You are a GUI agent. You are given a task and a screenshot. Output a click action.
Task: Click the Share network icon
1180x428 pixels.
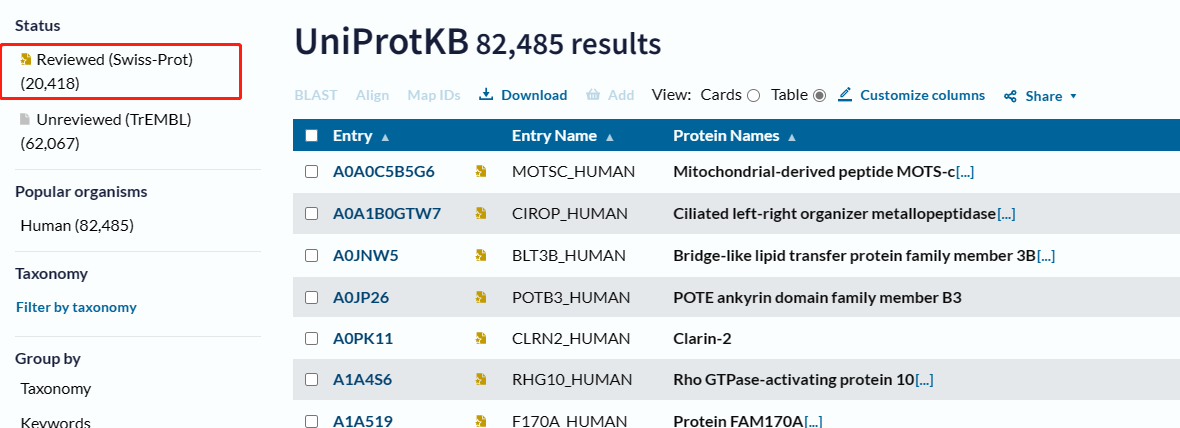click(x=1011, y=96)
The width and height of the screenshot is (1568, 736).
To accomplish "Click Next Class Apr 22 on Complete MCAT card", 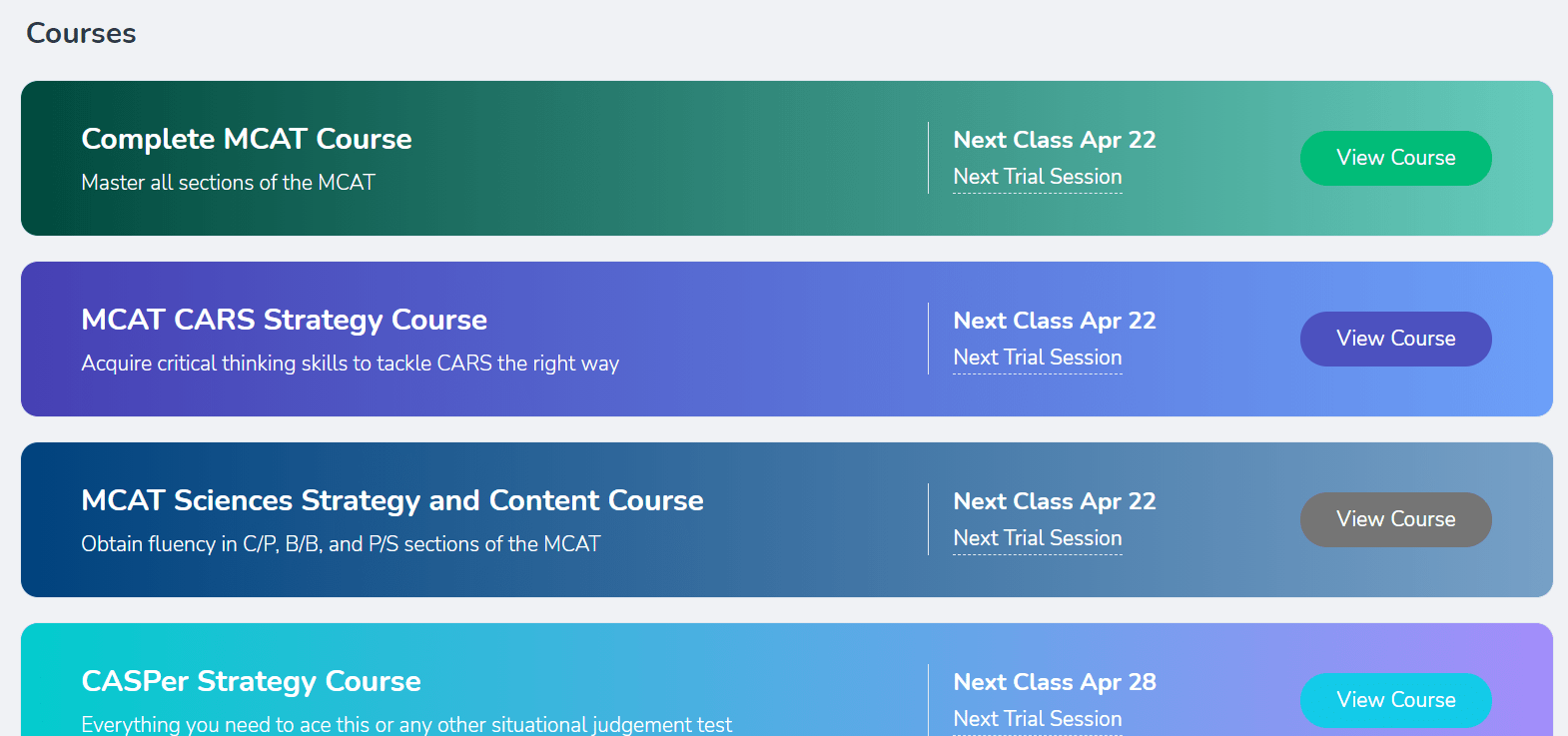I will point(1055,140).
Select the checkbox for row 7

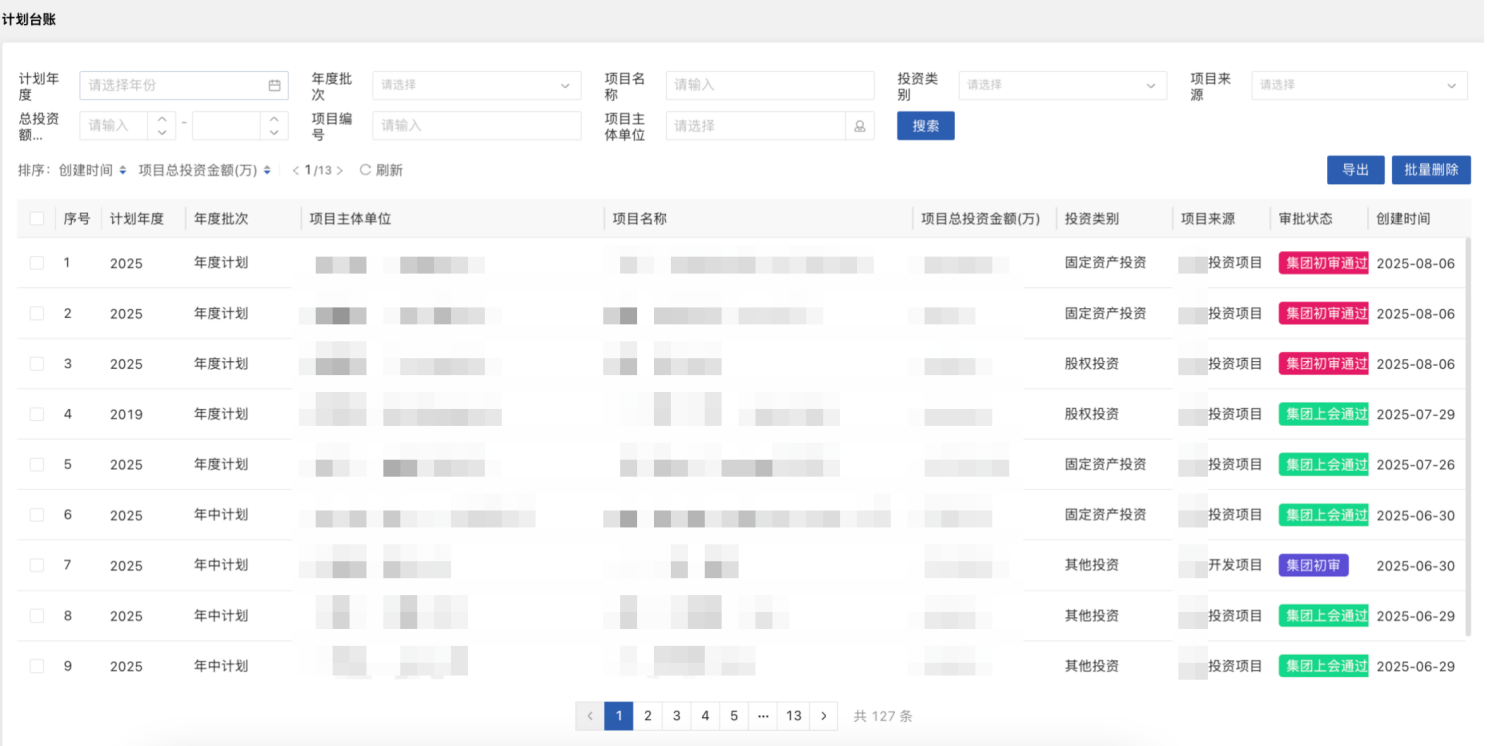[37, 565]
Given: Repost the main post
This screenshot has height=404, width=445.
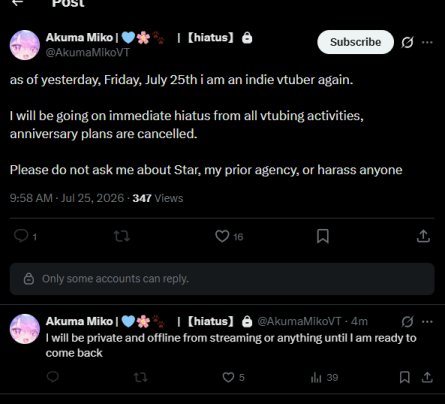Looking at the screenshot, I should pos(122,236).

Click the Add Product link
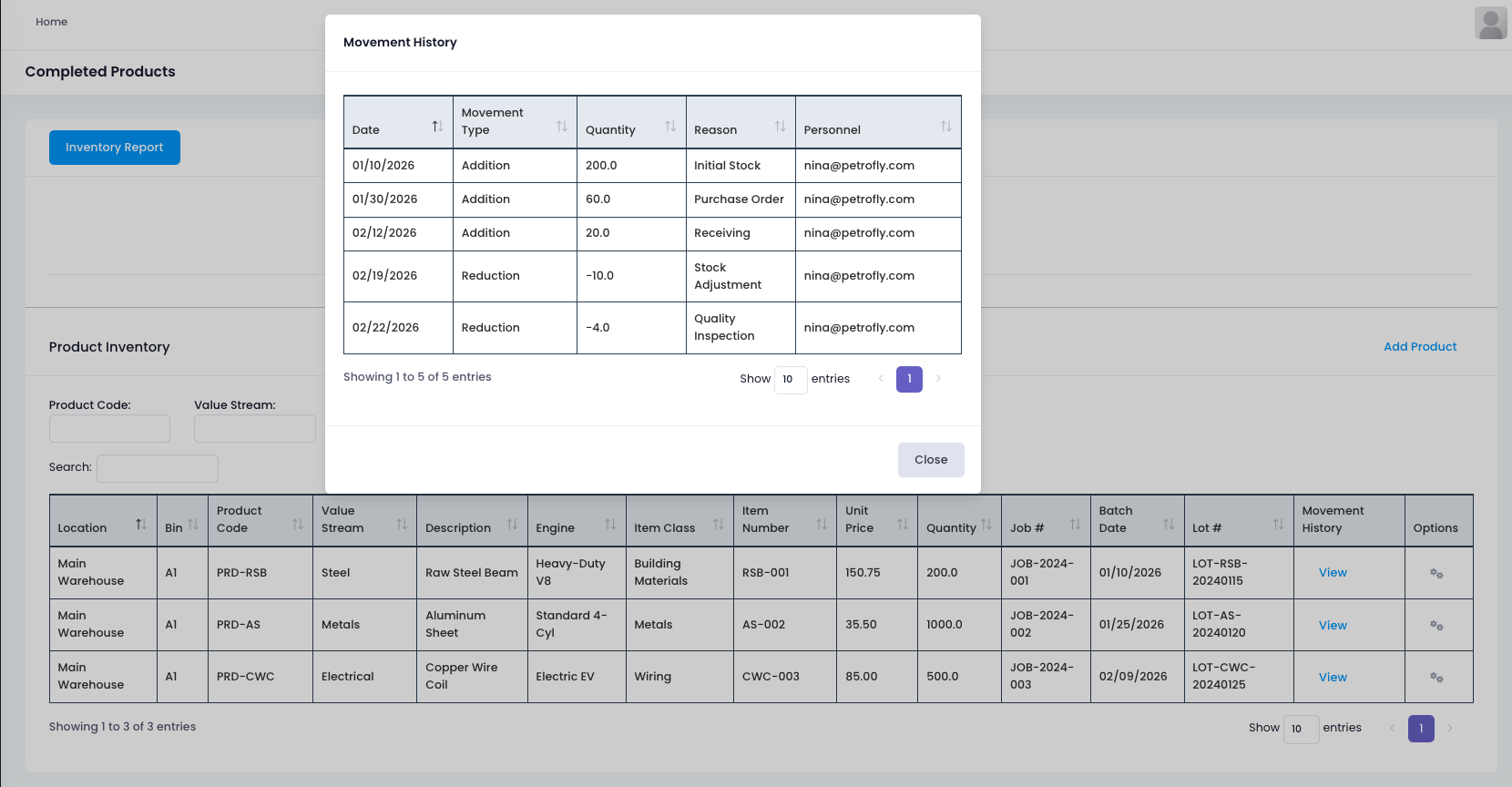tap(1419, 347)
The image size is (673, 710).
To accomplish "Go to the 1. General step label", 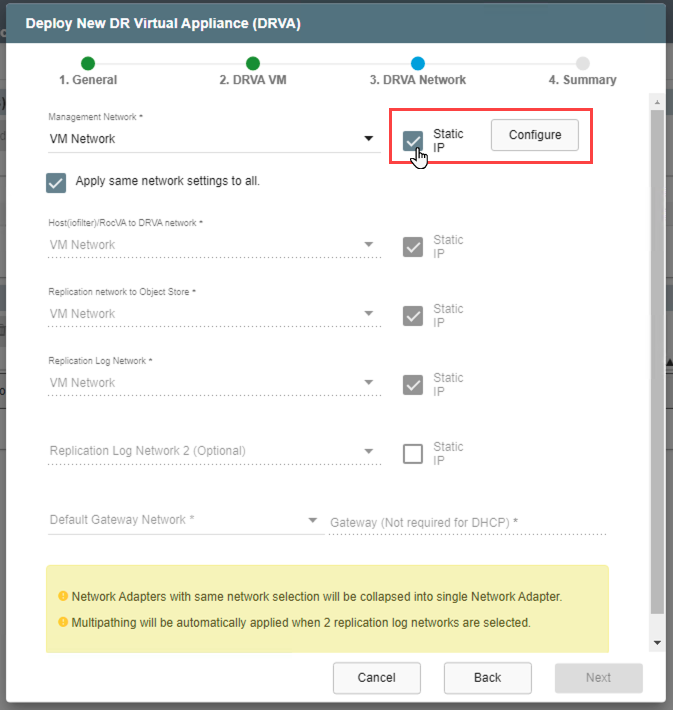I will pyautogui.click(x=88, y=80).
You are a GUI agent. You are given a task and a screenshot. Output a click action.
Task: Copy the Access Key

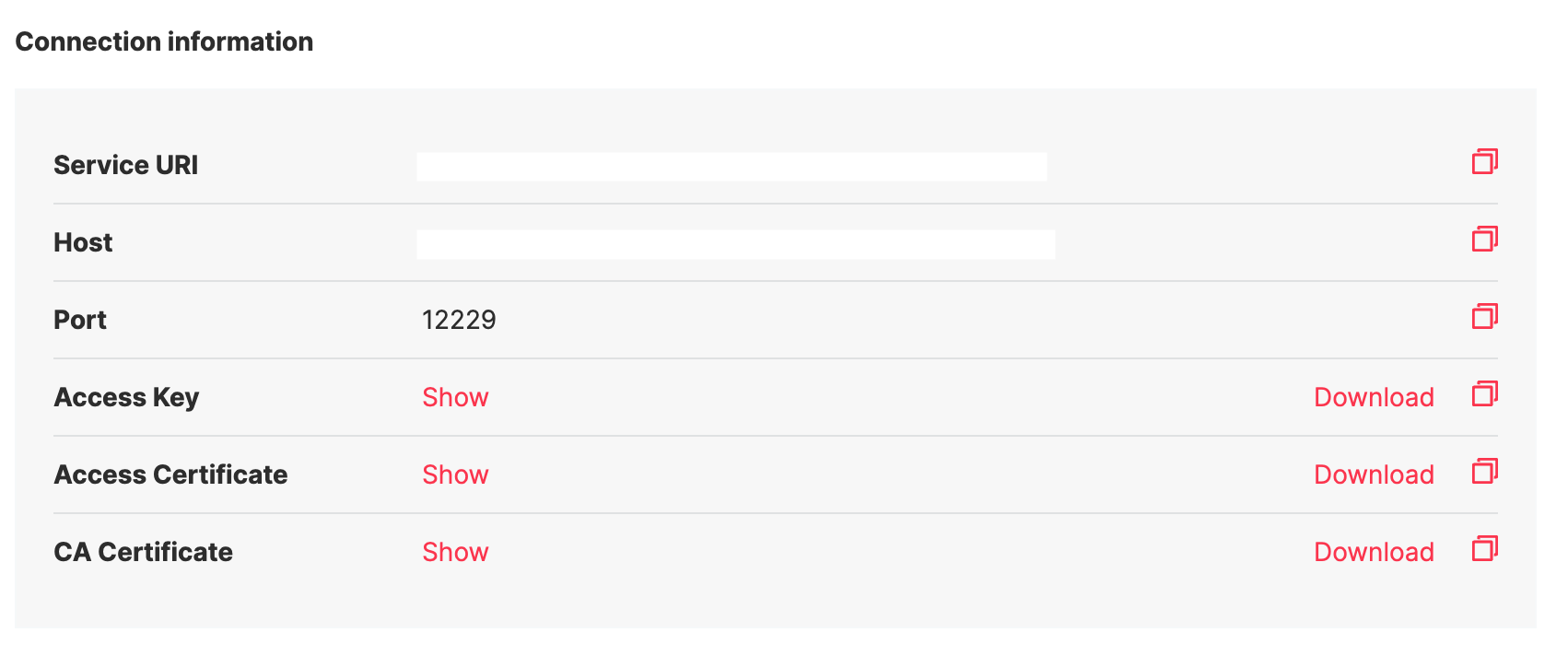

◆ Required work:
Only the lines from the first line of the entries through the line containing "The width and" should be output, exactly as they are, without pictures.

◆ Task result:
You are a GUI agent. You are given a task and a screenshot. Output a click action.
Task: Click the Share network icon
1180x428 pixels.
click(x=1011, y=96)
The width and height of the screenshot is (1568, 736).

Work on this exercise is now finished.